Riuscire a consolidare semplici obiettivi è arduo anche nelle famiglie con normodotati, figuriamoci se si assiste un familiare non autosufficiente. Ci vuole un senso di forte solidarietà per comprendere, specie da parte di chi amministra la cosa pubblica, cioè la società civile. Il Governo ha deciso che chi assiste un invalido nel 2025 ha diritto ad un doppio vantaggio da parte dell’INPS, ma a delle condizioni ben definite.
Come prendersi cura di un invalido nel 2025: beneficiari doppio vantaggio INPS
La notizia sull’aggiornamento legato al trattamento previdenziale da percepire, calza a “pennello” nel periodo storico corrente.
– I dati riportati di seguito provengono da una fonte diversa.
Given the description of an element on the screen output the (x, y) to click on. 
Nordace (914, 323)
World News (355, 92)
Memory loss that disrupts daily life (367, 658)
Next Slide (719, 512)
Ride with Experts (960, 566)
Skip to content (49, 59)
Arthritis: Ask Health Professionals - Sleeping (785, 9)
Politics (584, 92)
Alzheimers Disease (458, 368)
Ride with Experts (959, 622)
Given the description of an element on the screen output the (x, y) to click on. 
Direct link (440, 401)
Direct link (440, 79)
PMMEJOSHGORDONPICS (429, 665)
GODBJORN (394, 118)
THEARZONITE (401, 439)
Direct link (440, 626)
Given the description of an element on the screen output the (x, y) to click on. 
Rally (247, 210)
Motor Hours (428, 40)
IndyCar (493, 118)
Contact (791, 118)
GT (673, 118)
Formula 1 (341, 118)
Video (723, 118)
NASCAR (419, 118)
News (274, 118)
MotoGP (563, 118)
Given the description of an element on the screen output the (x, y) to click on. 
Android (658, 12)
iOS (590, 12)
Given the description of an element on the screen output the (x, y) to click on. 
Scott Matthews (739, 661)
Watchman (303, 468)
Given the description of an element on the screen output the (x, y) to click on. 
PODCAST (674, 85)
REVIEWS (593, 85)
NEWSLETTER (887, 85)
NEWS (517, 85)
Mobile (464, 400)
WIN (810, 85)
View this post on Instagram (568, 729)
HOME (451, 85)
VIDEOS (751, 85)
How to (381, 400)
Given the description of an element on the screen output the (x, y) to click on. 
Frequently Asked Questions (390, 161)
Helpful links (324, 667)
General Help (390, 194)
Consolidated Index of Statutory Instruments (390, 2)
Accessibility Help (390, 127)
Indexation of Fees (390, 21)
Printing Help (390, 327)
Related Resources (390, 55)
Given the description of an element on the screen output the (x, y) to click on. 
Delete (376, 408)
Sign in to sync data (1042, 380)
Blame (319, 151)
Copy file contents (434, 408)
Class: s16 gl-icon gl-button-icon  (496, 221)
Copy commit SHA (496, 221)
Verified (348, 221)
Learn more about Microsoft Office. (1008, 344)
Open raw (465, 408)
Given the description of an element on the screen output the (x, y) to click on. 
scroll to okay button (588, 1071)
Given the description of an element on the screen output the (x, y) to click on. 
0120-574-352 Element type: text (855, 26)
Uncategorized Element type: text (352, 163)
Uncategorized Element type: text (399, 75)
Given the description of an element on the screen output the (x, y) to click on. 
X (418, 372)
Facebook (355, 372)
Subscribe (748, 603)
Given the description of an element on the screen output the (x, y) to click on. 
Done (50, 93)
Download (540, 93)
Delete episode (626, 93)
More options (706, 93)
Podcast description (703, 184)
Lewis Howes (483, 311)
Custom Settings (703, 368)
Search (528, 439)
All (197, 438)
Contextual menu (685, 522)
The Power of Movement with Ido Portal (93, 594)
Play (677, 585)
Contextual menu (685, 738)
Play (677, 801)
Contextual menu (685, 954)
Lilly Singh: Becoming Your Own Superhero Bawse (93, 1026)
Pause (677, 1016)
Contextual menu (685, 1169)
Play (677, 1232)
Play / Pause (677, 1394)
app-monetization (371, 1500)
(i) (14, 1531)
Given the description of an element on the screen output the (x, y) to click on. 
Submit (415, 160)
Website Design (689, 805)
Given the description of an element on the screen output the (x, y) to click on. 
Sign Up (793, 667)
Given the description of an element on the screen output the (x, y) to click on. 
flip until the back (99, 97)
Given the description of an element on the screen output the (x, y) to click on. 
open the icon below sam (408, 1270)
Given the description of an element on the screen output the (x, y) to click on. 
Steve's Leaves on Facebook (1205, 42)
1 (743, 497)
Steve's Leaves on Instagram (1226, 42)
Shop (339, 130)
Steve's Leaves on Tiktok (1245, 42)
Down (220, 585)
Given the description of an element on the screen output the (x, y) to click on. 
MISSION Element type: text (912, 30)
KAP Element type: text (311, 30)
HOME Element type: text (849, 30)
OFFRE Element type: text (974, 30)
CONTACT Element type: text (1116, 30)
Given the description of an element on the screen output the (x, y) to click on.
La gestione da parte dell’INPS di questo settore è abbastanza in crisi date le sfide dell’inflazione e della stagnazione, per cui si è finalmente compreso che i beneficiari devono aver questo aiuto per sopravvivere nel mondo contemporaneo. Conoscere, informarsi e fare le dovute richieste, sono i passaggi fondamentali per la questione, poiché nulla avviene in automatico e bisogna porre le mosse giuste.
Cosa succede a chi assiste un familiare sottoposto a Regime 104? Potrebbe andare prima in pensione. Nello specifico si riposa anticipando di ben due anni! È un diritto nel vero senso della parola, poiché è diretto a quelle categorie di lavoratori che essendo “fragili”, necessitano delle dovute tutele. Chi assiste un invalido e deve al contempo lavorare e seguire i ritmi della vita, la propria, rientra perfettamente nel caso e nel quadro economico-fiscale delineato.
Primo aspetto da evidenziare è che bisogna prendersi cura di un familiare sottoposto alla legislazione della Legge n. 104 del 1992. Le misure che vi rientrano sono l’APE Sociale e l’Opzione donna. Senza dimenticare che però riesce a sfruttare ciò anche la Quota 41 che riguarda chi ha iniziato a lavorare presto, i cosiddetti lavoratori precoci. Ma quali sono i requisiti richiesti per il pensionamento in anticipo?
Con l’APE Sociale si ha certo a che fare con quella mossa che coinvolge la maggior parte dei lavoratori. È necessario che il soggetto si prenda cura di un familiare con cui convive da almeno 6 mesi. Come se non bastasse, è necessario avere come ulteriore criterio, almeno 63 anni d 5 mesi d’età e aver pagato almeno 30 anni di contributi.
Segue l’Opzione donna che invece richiedere 35 anni di contributi versati e per della categorie specifiche. Appunto, lavoratrici invalide, caregiver e anche le disoccupate. Se si hanno almeno 2 figli, l’età necessaria è 59, per poi salire a 60 anni, se se ne ha solo uno, e 61 per tutte le altre. Diciamo che a primo impatto appare meno vantaggiosa data la necessità di soddisfare una finestra di 12 mesi e il calcolo contributivo potrebbe non essere sempre a favor di quest’ultima.
Infine, entra in gioco la Quota 41 per i lavoratori definiti “precoci”. Per questi bisogna aver versato almeno 12 mesi di contributi prima dei 19 anni. Ancora ci vogliono almeno 41 anni di contributi pagati e l’assistenza dell’invalido.
La misura che farebbe andare “prima in pensione”, si chiama congedo retribuito dal lavoro che dura appunto massimo due anni. Questa è sancita dalla Legge n. 151 del 2001. La richiesta garantisce sia retribuzione che contribuzione per l’arco di tempo in questione. In conclusione, si può smettere prima di lavorare e percepire un’indennità uguale all’ultimo stipendio fino alla pensione.